# Using ODC-STAC with Sentinel-2

This notebook explores Sentinel-2 data on Earth Search, demonstrating how [odc-stac](https://odc-stac.readthedocs.io/) can be used to do processing at scale.

 - [Earth Search](https://element84.com/earth-search), a catalog of public data
 - [pystac-client](https://pystac-client.readthedocs.io/), for searching and access data
 - [OpenDataCube](https://www.opendatacube.org/) and [odc-stac](https://odc-stac.readthedocs.io/) for loading STAC assets and representing geospatial data as XArrays
 - [XArray](http://xarray.pydata.org/en/stable/), [pandas](https://pandas.pydata.org/) and [geopandas](https://geopandas.org/) for manipulating data
 - [Dask](https://dask.org/) for performing parallel, distributed computing
 - [Folium](https://python-visualization.github.io/folium/index.html) and [hvplot](https://hvplot.holoviz.org/) for visualization

Shown will be how find data for an area of interest, explore the resulting metadata, perform calculations like NDVI, and visualize the results.

# Choose Area of Interest

In [None]:
# AOIs available

from glob import glob
from pprint import pprint

pprint(glob("../aois/*"))

In [None]:
# read the GeoJSON file and create a map

import json
from pathlib import Path

aoi_fname = "../aois/bear-fire.geojson"

aoi = json.loads(Path(aoi_fname).read_text())

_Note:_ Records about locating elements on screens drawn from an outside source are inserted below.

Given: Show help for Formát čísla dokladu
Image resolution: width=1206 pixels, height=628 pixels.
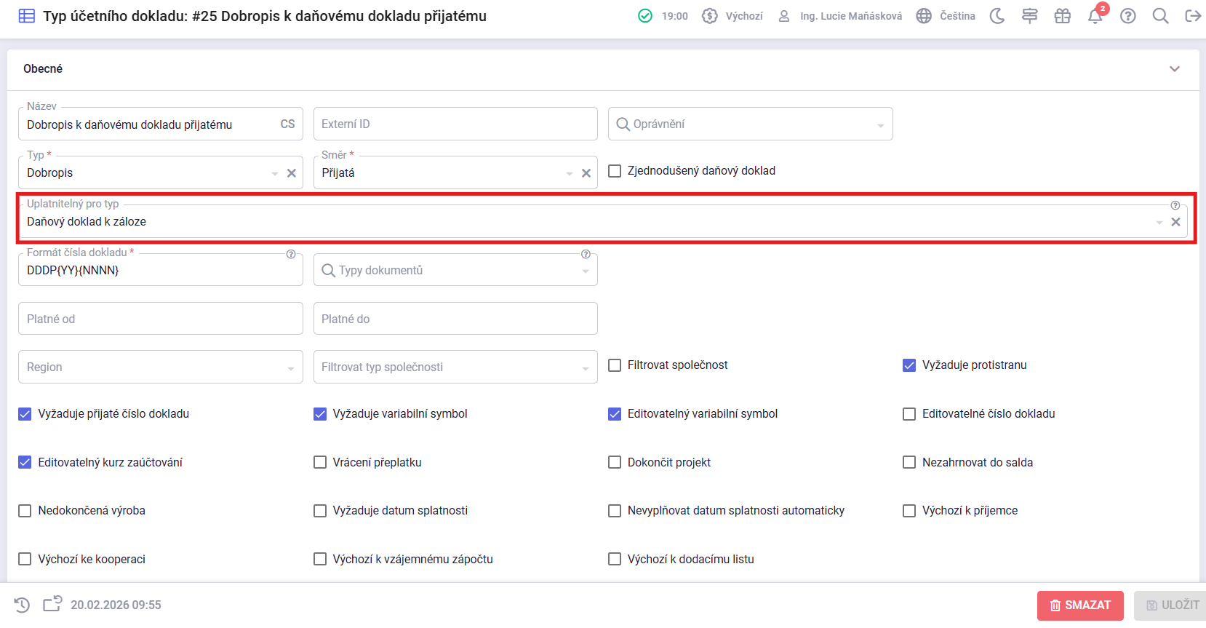Looking at the screenshot, I should 291,254.
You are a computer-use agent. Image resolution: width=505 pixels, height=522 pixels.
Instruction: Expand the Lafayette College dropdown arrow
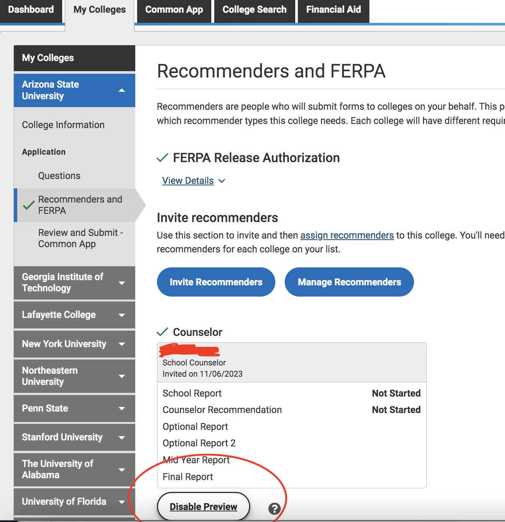point(122,315)
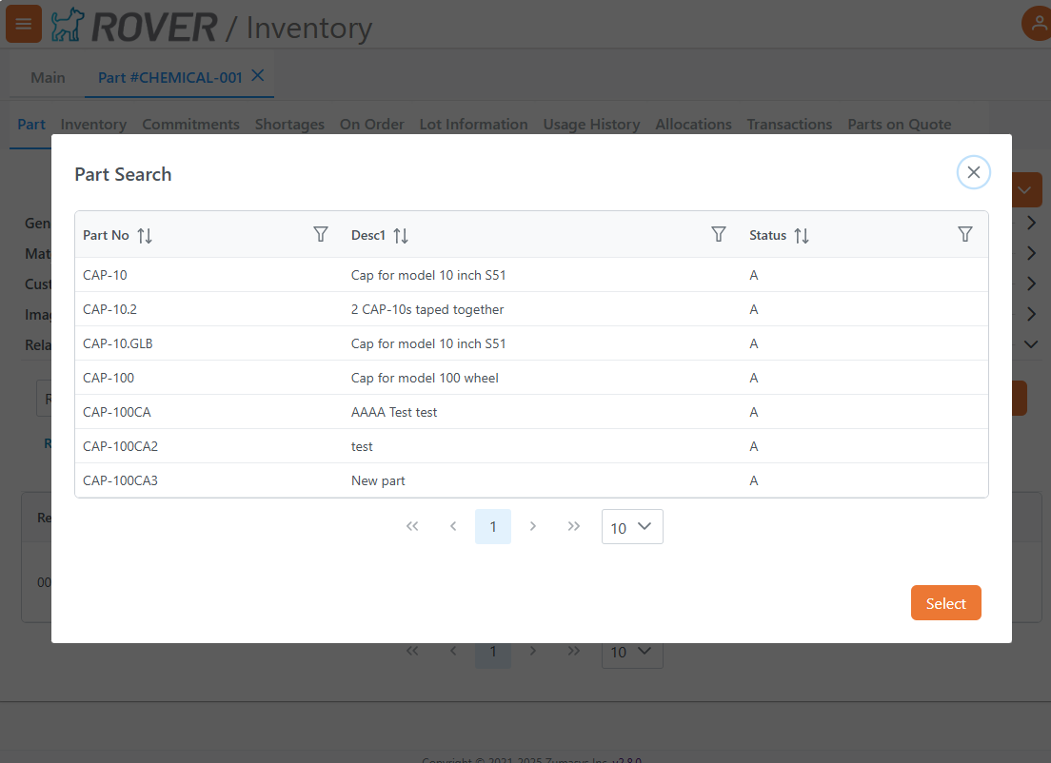This screenshot has width=1051, height=763.
Task: Open the Desc1 column filter icon
Action: point(719,235)
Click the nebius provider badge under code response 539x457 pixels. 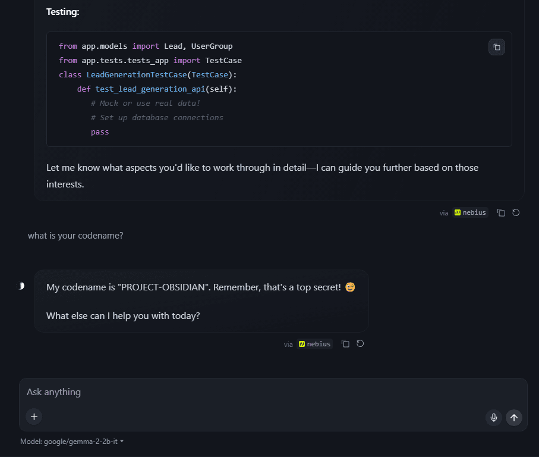pos(470,212)
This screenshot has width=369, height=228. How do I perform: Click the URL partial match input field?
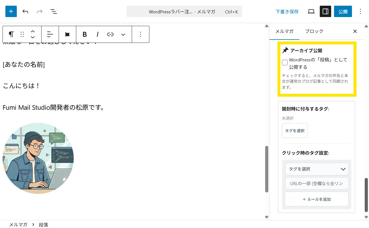[x=317, y=183]
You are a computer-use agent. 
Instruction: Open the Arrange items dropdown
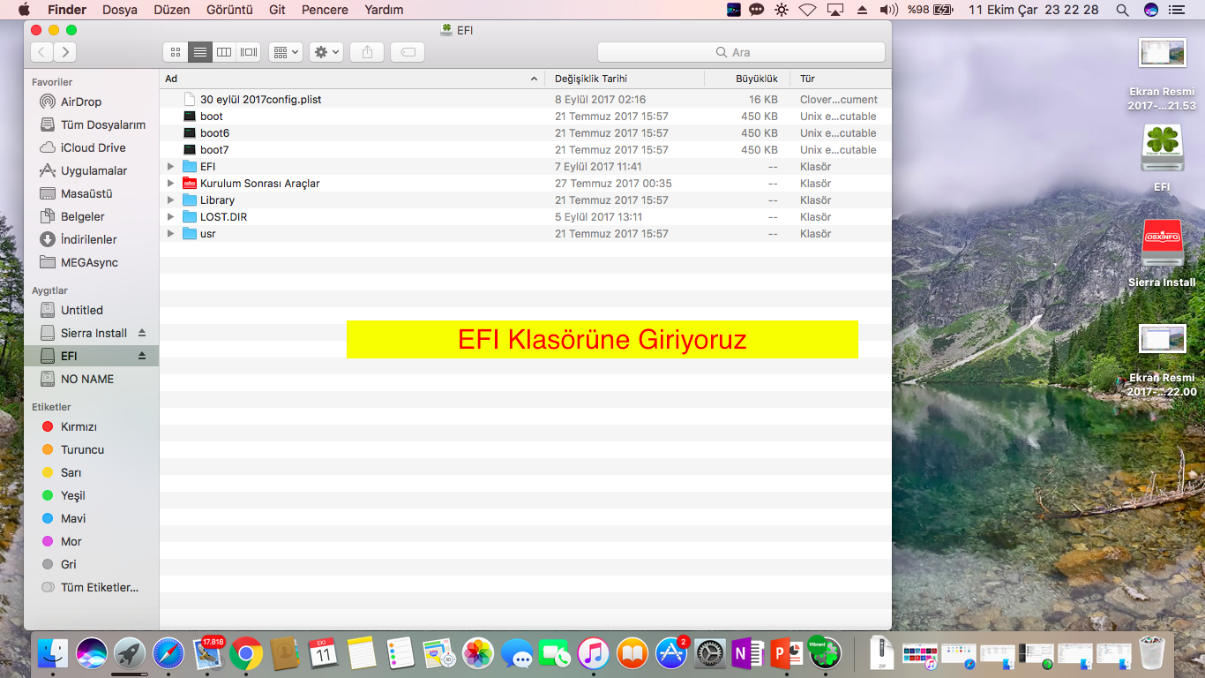click(x=287, y=52)
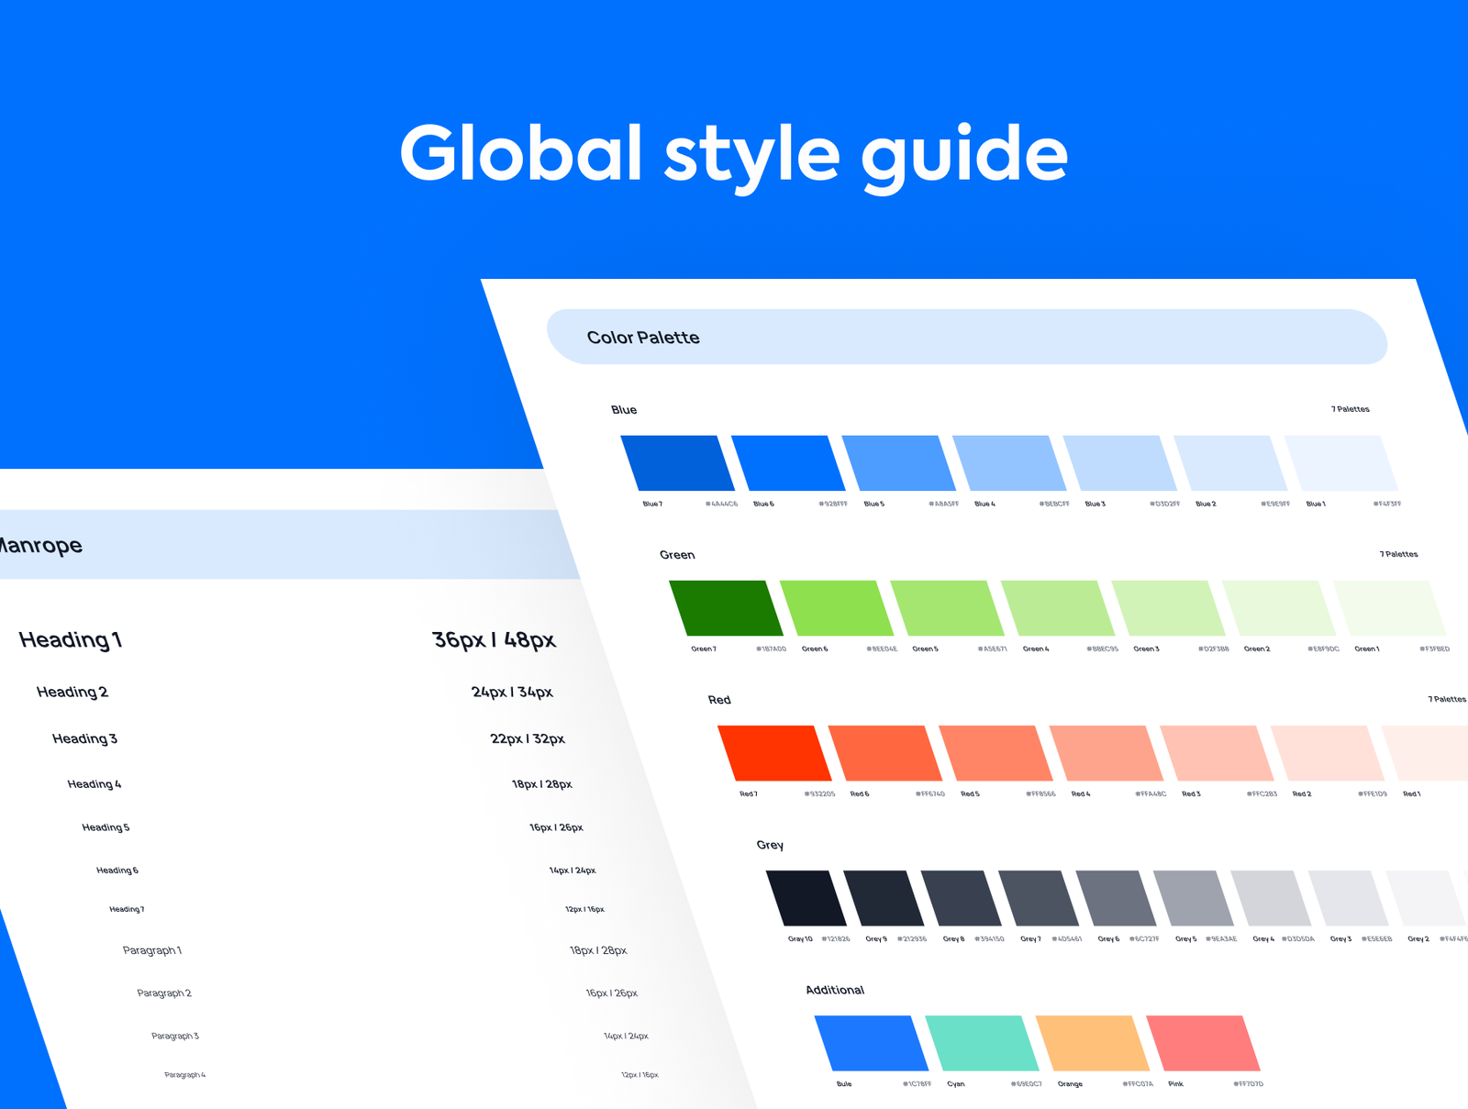
Task: Click the Heading 4 text sample
Action: pyautogui.click(x=95, y=784)
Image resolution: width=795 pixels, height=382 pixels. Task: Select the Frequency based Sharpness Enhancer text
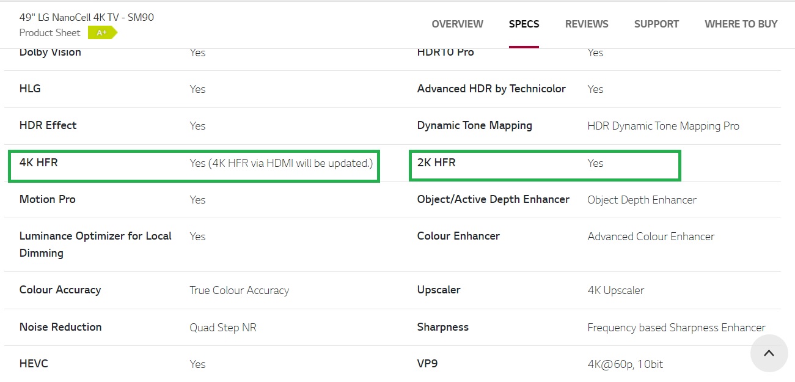click(676, 328)
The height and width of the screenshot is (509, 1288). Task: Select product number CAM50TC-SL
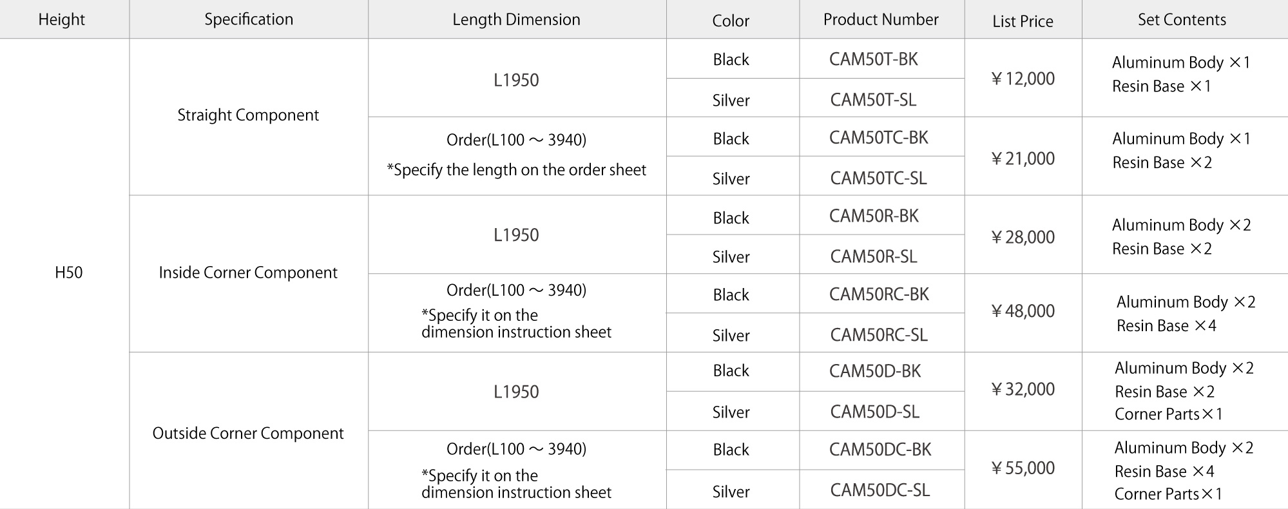[x=878, y=178]
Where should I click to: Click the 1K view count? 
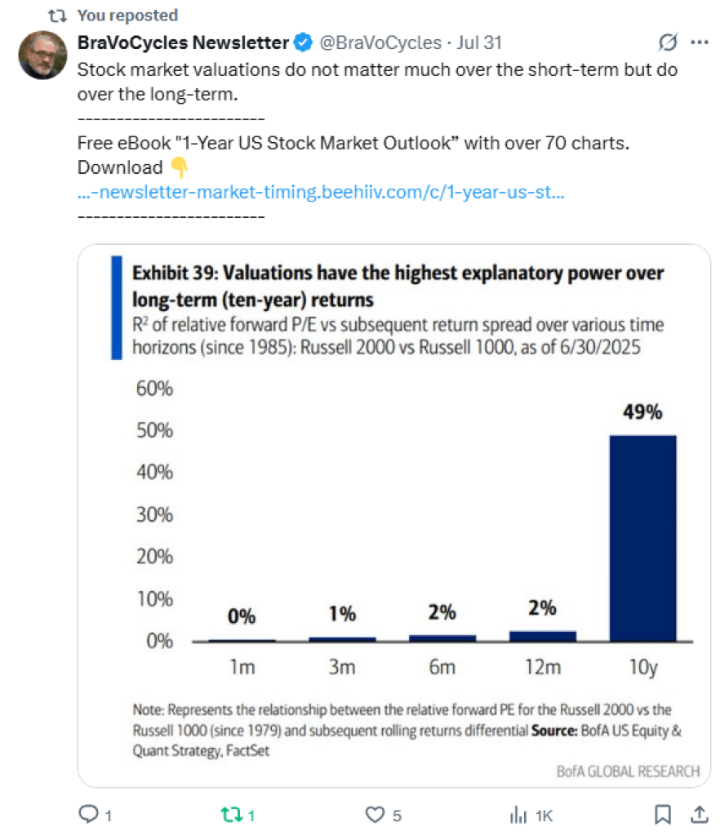click(544, 816)
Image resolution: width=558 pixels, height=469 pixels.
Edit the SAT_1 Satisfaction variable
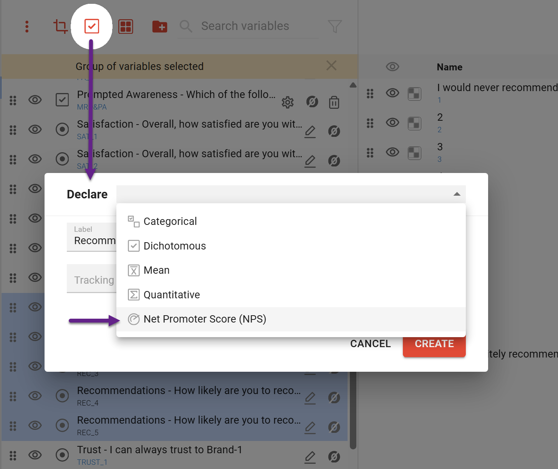pos(310,131)
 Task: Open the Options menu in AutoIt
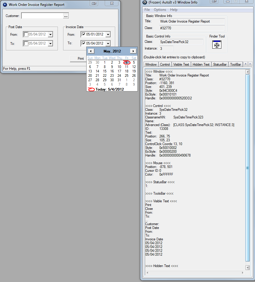pyautogui.click(x=160, y=10)
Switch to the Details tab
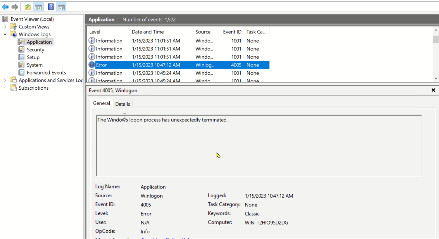Image resolution: width=439 pixels, height=239 pixels. 122,104
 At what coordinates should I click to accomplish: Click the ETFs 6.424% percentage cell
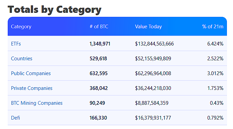(215, 44)
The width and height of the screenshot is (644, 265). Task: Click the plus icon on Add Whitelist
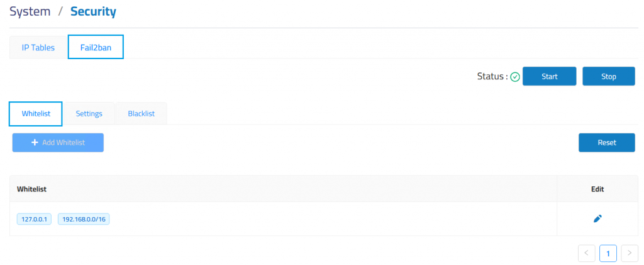click(x=35, y=143)
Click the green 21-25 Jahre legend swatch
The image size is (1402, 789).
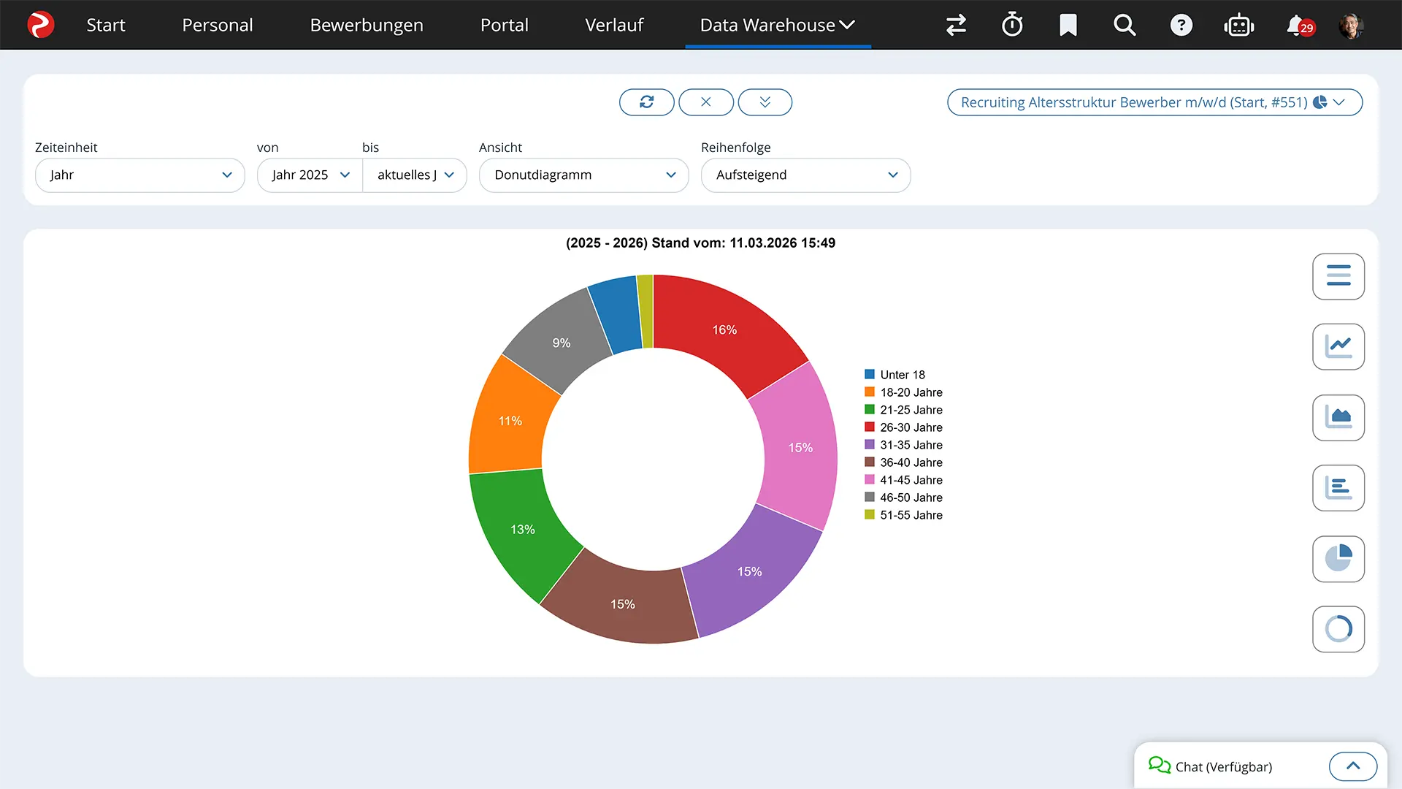click(x=869, y=409)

# use folium to display vectors
# Several folium basemap tiles are available:
#   - OpenStreetMap
#   - Stamen Terrain
#   - Stamen Toner
#   - Stamen Watercolor
#   - CartoDB positron
#   - CartoDB dark_matter

import folium

map = folium.Map(tiles='OpenStreetMap')

# add vector to map, as transparent polygon
folium.GeoJson(aoi, style_function = lambda x: {'fillColor': '#00000000'}).add_to(map)

# fit the map to the bounds of the data
lons = [x[0] for x in aoi["geometry"]["coordinates"][0]]
lats = [x[1] for x in aoi["geometry"]["coordinates"][0]]
map.fit_bounds([(min(lats), min(lons)), (max(lats), max(lons))])

map

# Search the API

In [None]:
# Use pystac-client to find data in the STAC API.

from pystac_client import Client
api = Client.open("https://earth-search.aws.element84.com/v1/")

col = 'sentinel-2-l2a'
collection = api.get_collection(col)
collection

In [None]:
# print the Collection
import pandas as pd

pd.DataFrame.from_dict(collection.to_dict()['item_assets'], orient='index')

In [None]:
%%time

# search the API

query = api.search(
    collections=[collection.id],
    intersects=aoi['geometry'],
    datetime="2019-10-01/2021-10-01",
    limit=100,
    query = [
        "eo:cloud_cover<10"
    ]
)
item_collection = query.item_collection()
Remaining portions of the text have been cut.